─── Quoted passage ───

- Also known as: Wilhelmenia Wiggins Fernandez
- Born: Wilhelmenia Wiggins January 5, 1949 Philadelphia, Pennsylvania, U.S.
- Died: February 2, 2024 (aged 75) Lexington, Kentucky, U.S.
- Genres: Opera (soprano)
- Occupation: Singer
- Spouse(s): Ormon Fernandez (1971–1976; divorced; 1 child) Andrew William Smith (2001–2018; his death)

= Wilhelmenia Fernandez =

American operatic soprano (1949–2024)

Wilhelmenia Fernandez (sometimes billed as Wilhelmenia Wiggins Fernandez; January 5, 1949 – February 2, 2024) was an American soprano. She appeared in Diva, the 1981 film by French director Jean-Jacques Beineix, credited as "Wilhelmenia Wiggins Fernandez".

==Life and career==
Wilhelmenia Wiggins was born in Philadelphia on January 5, 1949, to Ernest and Vinelee (Clayton) Wiggins. As a child, she sang with the choir of the Main Street Baptist church. In her teens, she sang with the choir of the William Penn High School for Girls and received formal training under soprano Tillie Barmach at the Settlement Music School in Philadelphia.

Fernandez began her academic training at the Philadelphia Academy of Vocal Arts and then studied as a scholarship student at the Juilliard School of Music in New York City. She made her operatic debut as Bess in Porgy and Bess for Houston Grand Opera, a production that toured the U.S. and Europe. She made her Paris début in 1979 as Musetta in La bohème alongside Plácido Domingo and Dame Kiri Te Kanawa.

─── Data listing ───

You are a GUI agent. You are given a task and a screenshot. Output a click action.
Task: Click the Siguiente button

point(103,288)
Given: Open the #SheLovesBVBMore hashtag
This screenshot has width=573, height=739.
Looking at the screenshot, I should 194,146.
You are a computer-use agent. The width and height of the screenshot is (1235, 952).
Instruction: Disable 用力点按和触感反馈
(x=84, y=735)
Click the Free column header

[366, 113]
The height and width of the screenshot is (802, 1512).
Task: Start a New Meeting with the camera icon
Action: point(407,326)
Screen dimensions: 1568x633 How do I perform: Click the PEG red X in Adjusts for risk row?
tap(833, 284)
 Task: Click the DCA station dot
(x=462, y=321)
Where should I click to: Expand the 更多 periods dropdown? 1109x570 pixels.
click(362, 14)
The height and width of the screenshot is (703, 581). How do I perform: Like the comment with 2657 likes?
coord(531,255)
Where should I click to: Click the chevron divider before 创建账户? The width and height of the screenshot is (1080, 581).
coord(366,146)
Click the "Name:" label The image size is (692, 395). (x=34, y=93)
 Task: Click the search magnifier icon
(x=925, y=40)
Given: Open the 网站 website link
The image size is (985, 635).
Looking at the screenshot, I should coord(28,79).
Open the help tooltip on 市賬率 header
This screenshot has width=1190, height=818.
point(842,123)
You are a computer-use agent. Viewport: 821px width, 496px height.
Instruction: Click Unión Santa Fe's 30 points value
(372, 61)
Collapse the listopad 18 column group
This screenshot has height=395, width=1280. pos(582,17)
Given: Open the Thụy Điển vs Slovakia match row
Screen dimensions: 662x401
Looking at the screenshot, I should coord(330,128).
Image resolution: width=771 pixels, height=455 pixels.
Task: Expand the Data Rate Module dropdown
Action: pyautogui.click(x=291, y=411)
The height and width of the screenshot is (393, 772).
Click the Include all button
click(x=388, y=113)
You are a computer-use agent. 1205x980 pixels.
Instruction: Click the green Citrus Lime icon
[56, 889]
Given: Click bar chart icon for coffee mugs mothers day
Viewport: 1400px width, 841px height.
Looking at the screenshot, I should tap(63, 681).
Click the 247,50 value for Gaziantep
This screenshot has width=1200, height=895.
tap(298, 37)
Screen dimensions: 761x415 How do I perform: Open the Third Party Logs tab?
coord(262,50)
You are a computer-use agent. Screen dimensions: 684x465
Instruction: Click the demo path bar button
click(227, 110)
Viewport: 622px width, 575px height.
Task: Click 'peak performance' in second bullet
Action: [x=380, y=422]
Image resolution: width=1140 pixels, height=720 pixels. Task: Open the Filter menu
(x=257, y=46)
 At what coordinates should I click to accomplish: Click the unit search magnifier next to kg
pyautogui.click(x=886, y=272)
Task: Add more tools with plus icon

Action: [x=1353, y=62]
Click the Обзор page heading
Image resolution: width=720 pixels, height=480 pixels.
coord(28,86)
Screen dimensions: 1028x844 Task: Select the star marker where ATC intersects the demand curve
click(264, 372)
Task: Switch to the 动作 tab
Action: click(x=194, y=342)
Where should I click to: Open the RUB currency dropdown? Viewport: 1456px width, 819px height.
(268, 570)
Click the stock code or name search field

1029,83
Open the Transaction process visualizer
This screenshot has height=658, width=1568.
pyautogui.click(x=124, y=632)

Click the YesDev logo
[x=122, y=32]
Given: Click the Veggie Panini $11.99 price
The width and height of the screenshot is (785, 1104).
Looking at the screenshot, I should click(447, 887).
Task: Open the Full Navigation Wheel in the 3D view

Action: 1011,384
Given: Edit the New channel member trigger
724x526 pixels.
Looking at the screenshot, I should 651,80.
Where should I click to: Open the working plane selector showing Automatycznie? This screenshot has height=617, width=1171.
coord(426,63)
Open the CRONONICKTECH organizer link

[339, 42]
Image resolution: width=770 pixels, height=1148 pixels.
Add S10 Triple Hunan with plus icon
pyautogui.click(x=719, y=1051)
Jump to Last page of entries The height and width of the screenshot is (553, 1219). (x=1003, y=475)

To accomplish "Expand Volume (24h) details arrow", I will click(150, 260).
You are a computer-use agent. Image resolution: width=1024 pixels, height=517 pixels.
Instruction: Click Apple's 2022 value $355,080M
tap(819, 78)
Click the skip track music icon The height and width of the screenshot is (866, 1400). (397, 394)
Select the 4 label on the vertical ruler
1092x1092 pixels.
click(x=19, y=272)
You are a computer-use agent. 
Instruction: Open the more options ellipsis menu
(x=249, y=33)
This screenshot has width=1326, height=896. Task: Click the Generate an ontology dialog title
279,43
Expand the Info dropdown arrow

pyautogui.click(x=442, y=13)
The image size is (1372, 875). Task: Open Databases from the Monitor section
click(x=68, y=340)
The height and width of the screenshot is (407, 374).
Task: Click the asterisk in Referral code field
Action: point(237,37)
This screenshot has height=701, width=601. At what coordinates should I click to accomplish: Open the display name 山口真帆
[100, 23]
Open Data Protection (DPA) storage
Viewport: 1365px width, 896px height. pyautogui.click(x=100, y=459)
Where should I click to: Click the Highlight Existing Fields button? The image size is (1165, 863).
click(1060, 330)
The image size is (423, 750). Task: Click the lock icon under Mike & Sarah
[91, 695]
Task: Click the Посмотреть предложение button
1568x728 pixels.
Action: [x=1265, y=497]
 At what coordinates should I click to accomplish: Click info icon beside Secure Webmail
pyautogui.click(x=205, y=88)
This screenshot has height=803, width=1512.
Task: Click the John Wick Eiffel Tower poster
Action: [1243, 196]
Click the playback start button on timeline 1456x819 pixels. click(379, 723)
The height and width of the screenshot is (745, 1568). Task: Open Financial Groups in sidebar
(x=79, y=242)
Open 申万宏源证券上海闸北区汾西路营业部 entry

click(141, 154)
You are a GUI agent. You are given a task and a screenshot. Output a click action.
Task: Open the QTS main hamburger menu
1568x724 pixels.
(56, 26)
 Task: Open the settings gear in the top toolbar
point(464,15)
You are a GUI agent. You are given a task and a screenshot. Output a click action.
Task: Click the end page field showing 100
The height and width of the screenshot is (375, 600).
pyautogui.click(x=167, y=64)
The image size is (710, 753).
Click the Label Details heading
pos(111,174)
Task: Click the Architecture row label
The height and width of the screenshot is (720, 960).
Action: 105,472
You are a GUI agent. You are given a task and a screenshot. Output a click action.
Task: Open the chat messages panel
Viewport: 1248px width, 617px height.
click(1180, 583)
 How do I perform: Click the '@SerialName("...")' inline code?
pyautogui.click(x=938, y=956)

───

Set task: Reproduce word for word the part of the Wilhelmenia Fernandez biography that begins with the words "- Also known" and ends with "(2001–2018; his death)". The lines have no connection to the Wilhelmenia Fernandez biography.

Written answer:
- Also known as: Wilhelmenia Wiggins Fernandez
- Born: Wilhelmenia Wiggins January 5, 1949 Philadelphia, Pennsylvania, U.S.
- Died: February 2, 2024 (aged 75) Lexington, Kentucky, U.S.
- Genres: Opera (soprano)
- Occupation: Singer
- Spouse(s): Ormon Fernandez (1971–1976; divorced; 1 child) Andrew William Smith (2001–2018; his death)